Queremos que dirijas una expedición muy importante –los jefes me citaron en Cooke Park evitando así la intromisión de chismosos–. Tienes libertad para elegir a tu equipo y también al pequeño grupo de estudiantes que os acompañarán. Esto último no es negociable ya que el intermediario que recauda fondos para nosotros lo pone como condición’. ‘¿Dónde es?’. ‘Esa es la cuestión, que somos conscientes del esfuerzo que te vamos a pedir’. ‘Soy todo oídos –me pongo nervioso–. No me gustan los misterios ni las sorpresas, así que: al grano’. ‘Viajaréis a Luisiana’. ‘La respuesta es no’. ‘Markel, por favor.

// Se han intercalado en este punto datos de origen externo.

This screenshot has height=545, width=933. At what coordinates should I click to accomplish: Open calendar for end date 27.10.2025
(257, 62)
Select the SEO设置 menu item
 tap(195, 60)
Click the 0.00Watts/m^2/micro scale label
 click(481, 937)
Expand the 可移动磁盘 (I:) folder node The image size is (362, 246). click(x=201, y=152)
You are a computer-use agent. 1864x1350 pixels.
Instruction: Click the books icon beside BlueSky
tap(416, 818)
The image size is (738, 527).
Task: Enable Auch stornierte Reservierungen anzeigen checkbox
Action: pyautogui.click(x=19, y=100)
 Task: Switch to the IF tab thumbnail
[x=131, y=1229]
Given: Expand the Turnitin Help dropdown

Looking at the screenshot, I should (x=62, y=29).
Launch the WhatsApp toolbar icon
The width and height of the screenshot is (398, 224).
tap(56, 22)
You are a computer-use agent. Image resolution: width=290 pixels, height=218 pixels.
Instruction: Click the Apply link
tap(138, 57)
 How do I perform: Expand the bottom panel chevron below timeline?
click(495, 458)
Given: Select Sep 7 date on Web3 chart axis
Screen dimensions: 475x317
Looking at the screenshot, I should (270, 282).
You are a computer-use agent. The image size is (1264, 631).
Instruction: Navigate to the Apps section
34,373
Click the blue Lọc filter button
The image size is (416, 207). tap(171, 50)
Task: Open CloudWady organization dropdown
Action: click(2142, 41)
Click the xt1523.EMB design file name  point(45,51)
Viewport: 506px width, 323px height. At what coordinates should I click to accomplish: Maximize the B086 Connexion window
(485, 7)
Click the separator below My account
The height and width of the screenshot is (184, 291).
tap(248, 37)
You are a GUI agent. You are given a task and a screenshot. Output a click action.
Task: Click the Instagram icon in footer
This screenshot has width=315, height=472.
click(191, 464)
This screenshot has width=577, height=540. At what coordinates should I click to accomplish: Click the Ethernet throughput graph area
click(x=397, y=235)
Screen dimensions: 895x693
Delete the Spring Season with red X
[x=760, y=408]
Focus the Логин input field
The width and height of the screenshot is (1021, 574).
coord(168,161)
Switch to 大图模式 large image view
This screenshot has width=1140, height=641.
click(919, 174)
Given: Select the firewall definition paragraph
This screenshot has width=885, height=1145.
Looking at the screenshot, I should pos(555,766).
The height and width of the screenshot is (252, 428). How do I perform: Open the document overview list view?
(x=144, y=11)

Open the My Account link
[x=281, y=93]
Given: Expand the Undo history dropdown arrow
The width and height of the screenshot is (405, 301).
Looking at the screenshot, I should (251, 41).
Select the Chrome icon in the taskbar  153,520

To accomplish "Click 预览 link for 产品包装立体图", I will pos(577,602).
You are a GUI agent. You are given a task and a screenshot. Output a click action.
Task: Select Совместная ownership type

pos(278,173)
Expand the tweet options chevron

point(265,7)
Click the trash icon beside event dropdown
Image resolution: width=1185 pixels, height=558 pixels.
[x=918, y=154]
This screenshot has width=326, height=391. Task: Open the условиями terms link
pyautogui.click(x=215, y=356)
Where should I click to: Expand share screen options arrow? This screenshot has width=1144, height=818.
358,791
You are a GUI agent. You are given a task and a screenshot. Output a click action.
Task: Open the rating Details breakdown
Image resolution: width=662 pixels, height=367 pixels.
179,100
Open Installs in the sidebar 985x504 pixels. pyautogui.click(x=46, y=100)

Deja que nos expliquemos y después decides, ¿de acuerdo?’. ‘Vale’. ‘Hemos elaborado un estudio donde se cuantifica el aumento de la “zona muerta” del Golfo de México que, como bien sabes, se sitúa en la desembocadura del río Misisipi, entre las costas de…’. ‘Conozco perfectamente la ubicación’. ‘Descubrimos que la escorrentía que campa libremente arrastrando al mar fertilizantes generosos en nitrógeno y fósforo, así como también aguas residuales, han trazado en esa área específica del continente una franja contaminada que cada vez se hace más amplia. Este fenómeno cíclico sucede en primavera y conlleva un aumento importante de algas, las cuales, al descomponerse por el calor, disminuyen el nivel de hipoxia, lo que implica la asfixia para los animales que andan por allí’. ‘Vuestra propuesta es muy tentadora, os lo digo sinceramente, pero no puedo aceptarlo, es doloroso para mí’. ‘Nos hacemos cargo. No obstante, medítalo. Nombra a un codirector de tu confianza que te ayude y así no recaerá toda la responsabilidad en ti’. ‘Lo voy a pensar. Ya os daré una respuesta’. ‘Sólo tienes cuarenta y ocho horas, hay que partir de inmediato’.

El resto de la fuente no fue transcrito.